What Is a Best Practice Internet Gateway Security Policy?
A best practice internet gateway security policy has two main security goals:
- Minimize the chance of a successful intrusion—Unlike legacy port-based security policies that either block everything in the interest of network security, or enable everything in the interest of your business, a best practice security policy leverages App-ID, User-ID, and Content-ID to ensure safe enablement of applications across all ports, for all users, all the time, while simultaneously scanning all traffic for both known and unknown threats.
- Identify the presence of an attacker—A best practice internet gateway security policy provides built-in mechanisms to help you identify gaps in the rulebase and detect alarming activity and potential threats on your network.
To achieve these goals, the best practice internet gateway security policy uses application-based rules to allow access to whitelisted applications by user, while scanning all traffic to detect and block all known threats, and send unknown files to WildFire to identify new threats and generate signatures to block them:
The best practice policy is based on the following methodologies. The best practice methodologies ensure detection and prevention at multiple stages of the attack life cycle.
Best Practice Methodology
Why is this important?
Inspect All Traffic for Visibility
Because you cannot protect against threats you cannot see, you must make sure you have full visibility into all traffic across all users and applications all the time. To accomplish this:
The firewall can then inspect all traffic—inclusive of applications, threats, and content—and tie it to the user, regardless of location or device type, port, encryption, or evasive techniques employed using the native App-ID, Content-ID, and User-ID technologies.

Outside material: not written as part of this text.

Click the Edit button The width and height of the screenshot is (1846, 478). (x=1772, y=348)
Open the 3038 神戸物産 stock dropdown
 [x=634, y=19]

Complete visibility into the applications, the content, and the users on your network is the first step toward informed policy control.
Reduce the Attack Surface
After you have context into the traffic on your network—applications, their associated content, and the users who are accessing them—create application-based Security policy rules to allow those applications that are critical to your business and additional rules to block all high-risk applications that have no legitimate use case.

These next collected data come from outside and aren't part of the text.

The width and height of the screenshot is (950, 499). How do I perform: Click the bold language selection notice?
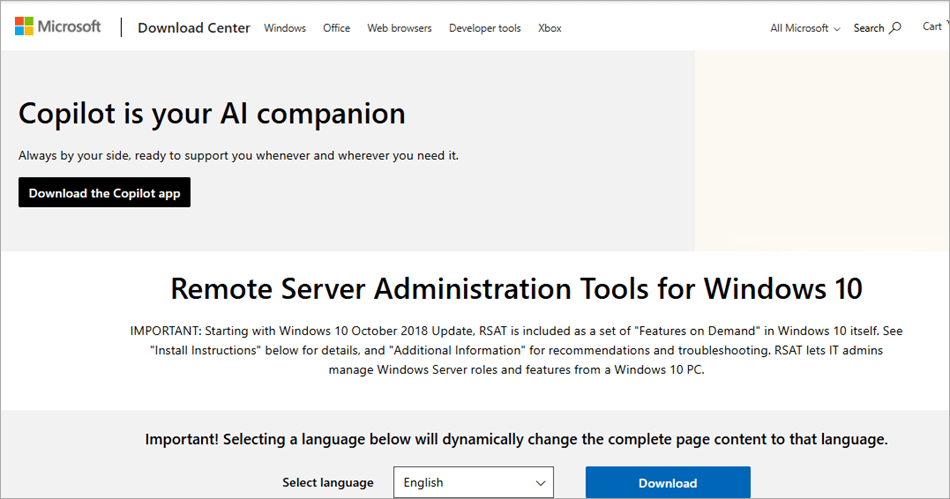pyautogui.click(x=516, y=439)
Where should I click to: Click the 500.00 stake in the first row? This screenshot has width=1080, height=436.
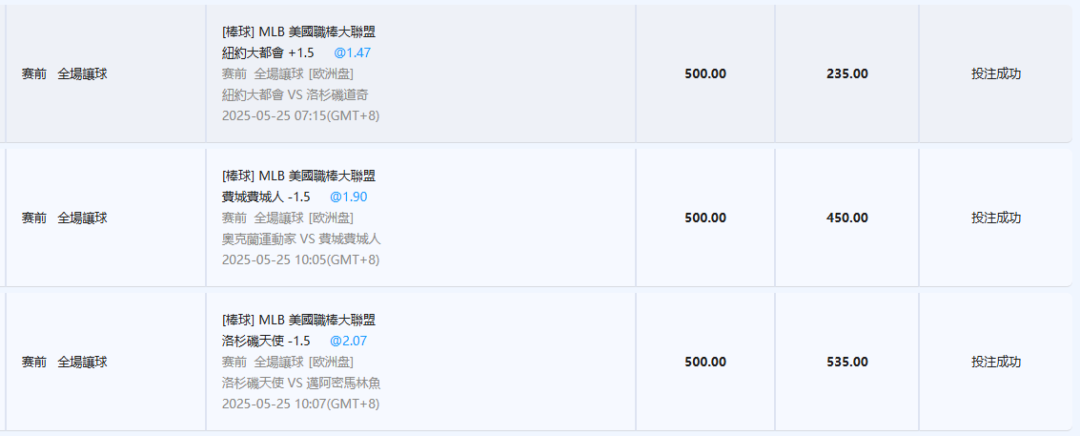tap(705, 74)
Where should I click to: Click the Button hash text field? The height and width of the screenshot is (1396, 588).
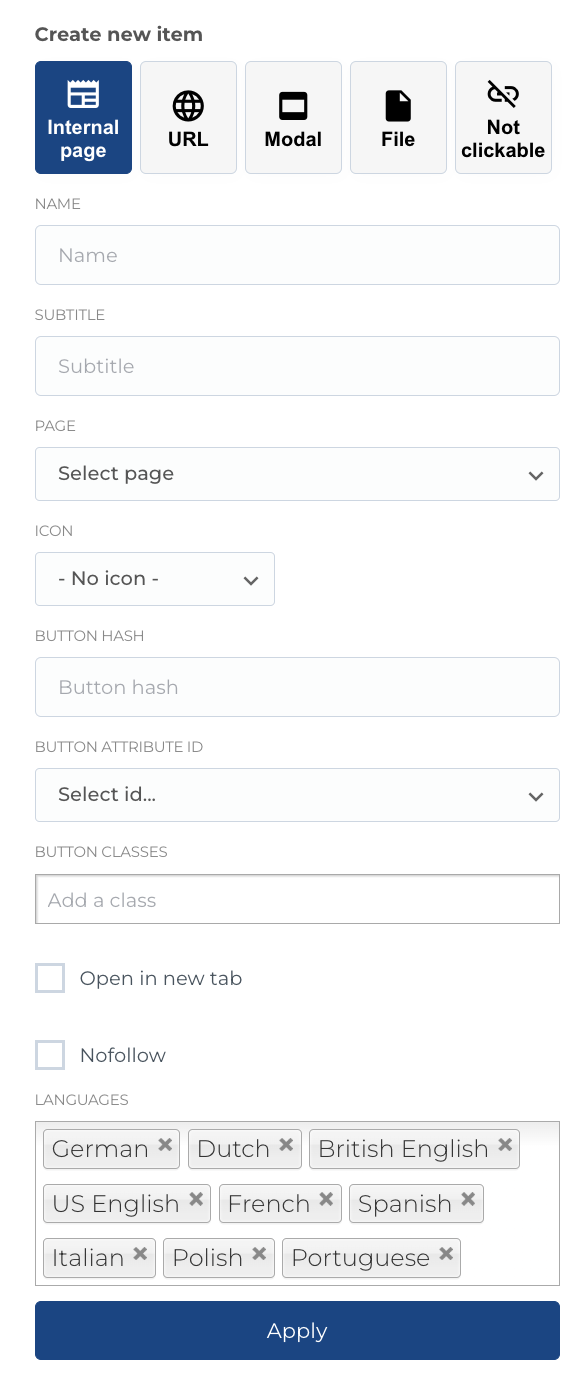tap(297, 687)
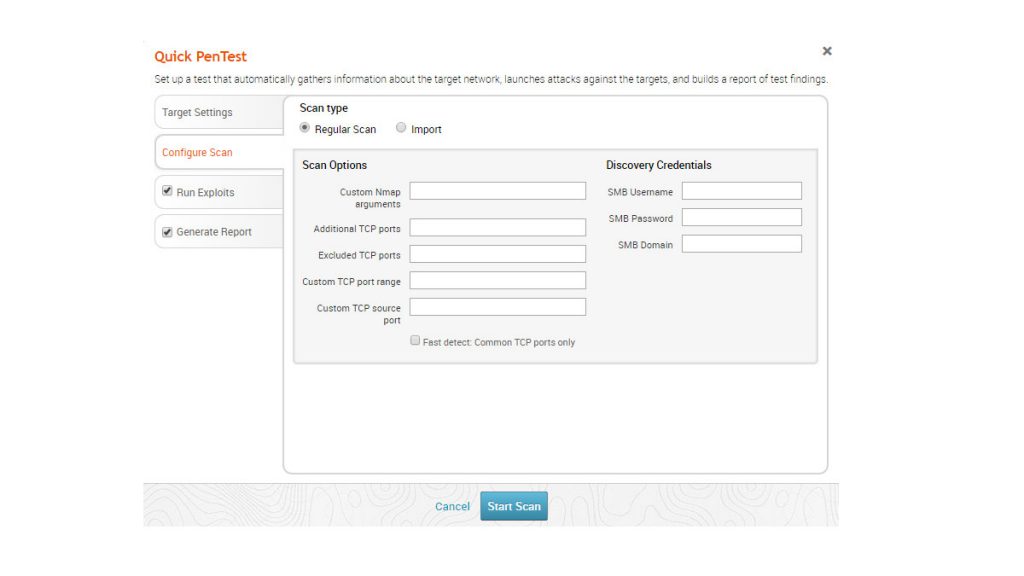Select the Regular Scan radio button
Screen dimensions: 1024x576
pos(305,128)
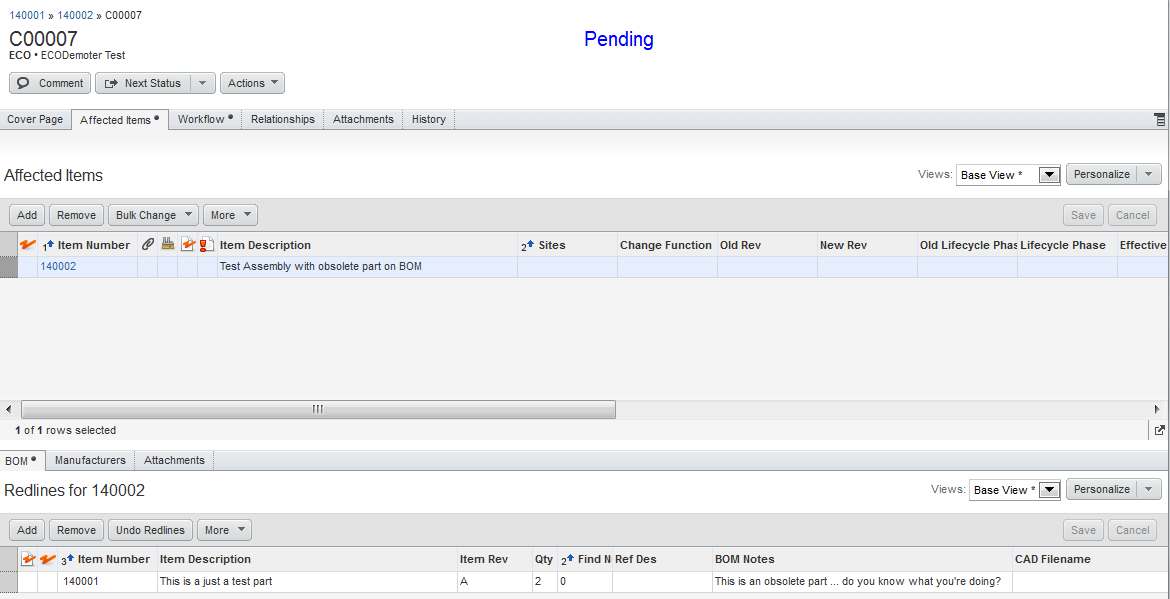Click the speech bubble Comment button

pos(50,83)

To further reduce your attack surface, enable attach File Blocking and URL Filtering profiles to all rules that allow application traffic to prevent users from visiting threat-prone web sites and prevent them from uploading or downloading dangerous file types (either knowingly or unknowingly). To prevent attackers from executing successful phishing attacks (the cheapest and easiest way for them to make their way into your network), configure credential phishing prevention.
Prevent Known Threats
Enable the firewall to scan all allowed traffic for known threats by attaching security profiles to all allow rules to detect and block network and application layer vulnerability exploits, buffer overflows, DoS attacks, and port scans, known malware variants, (including those hidden within compressed files or compressed HTTP/HTTPS traffic). To enable inspection of encrypted traffic, enable SSL decryption.

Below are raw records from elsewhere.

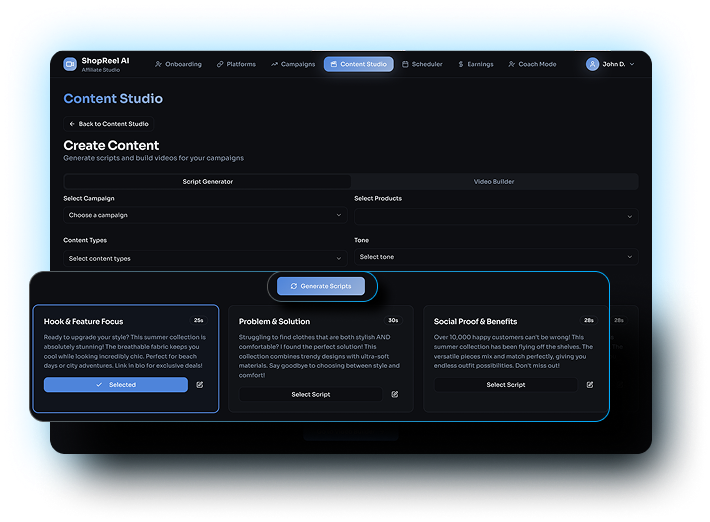
Task: Click edit icon on Problem & Solution card
Action: [x=395, y=394]
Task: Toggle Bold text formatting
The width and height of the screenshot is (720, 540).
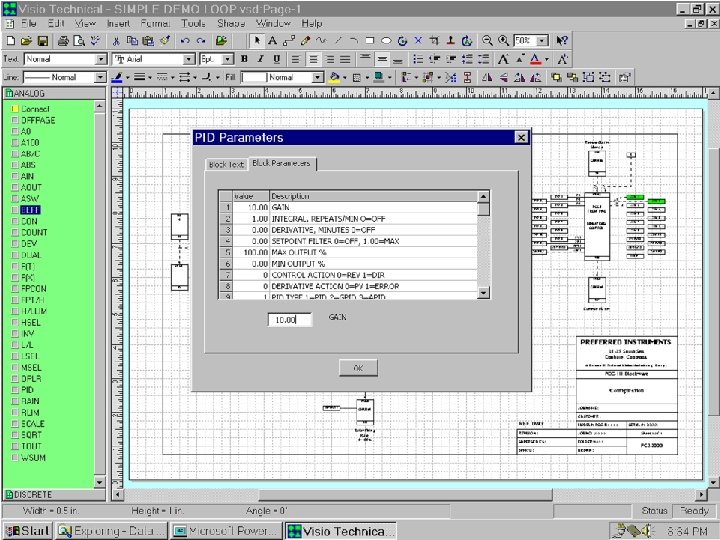Action: [x=244, y=59]
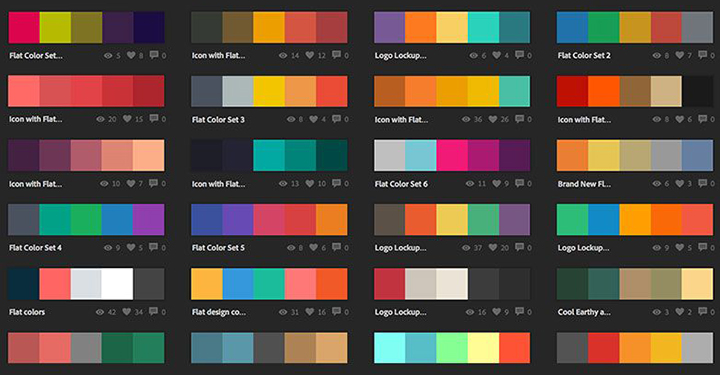Select the white swatch in Flat colors palette
This screenshot has width=720, height=375.
point(117,284)
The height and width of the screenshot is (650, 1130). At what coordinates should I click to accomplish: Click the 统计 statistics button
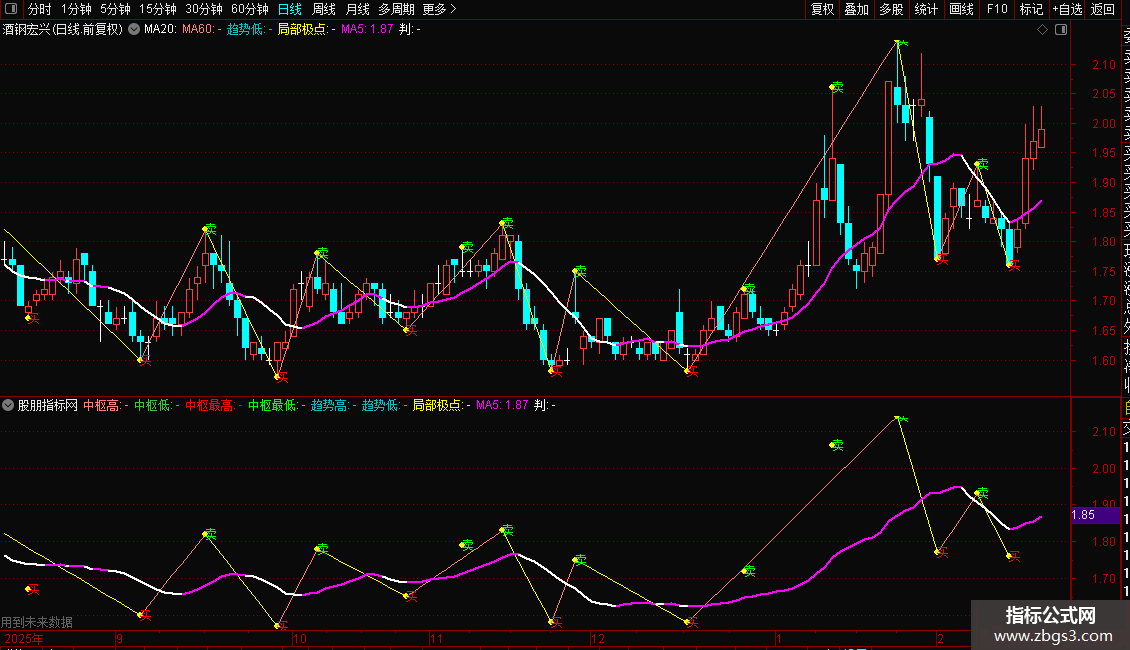(926, 9)
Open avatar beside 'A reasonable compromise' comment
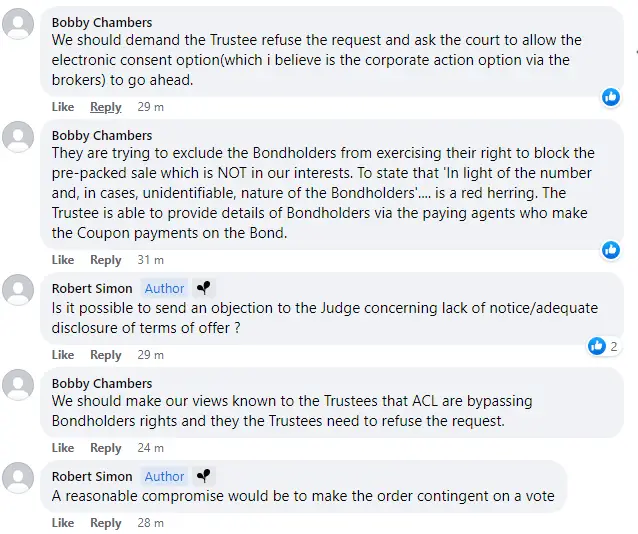The image size is (638, 534). tap(18, 478)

In addition to application-based Security policy rules, create rules for blocking known malicious IP addresses based on threat intelligence from Palo Alto Networks and reputable third-party feeds.
Detect Unknown Threats
Forward all unknown files to WildFire for analysis. WildFire identifies unknown or targeted malware (also called advanced persistent threats or APTs) hidden within files by directly observing and executing unknown files in a virtualized sandbox environment in the cloud or on the WildFire appliance. WildFire monitors more than 250 malicious behaviors and, if it finds malware, it automatically develops a signature and delivers it to you in as little as five minutes (and now that unknown threat is a known threat).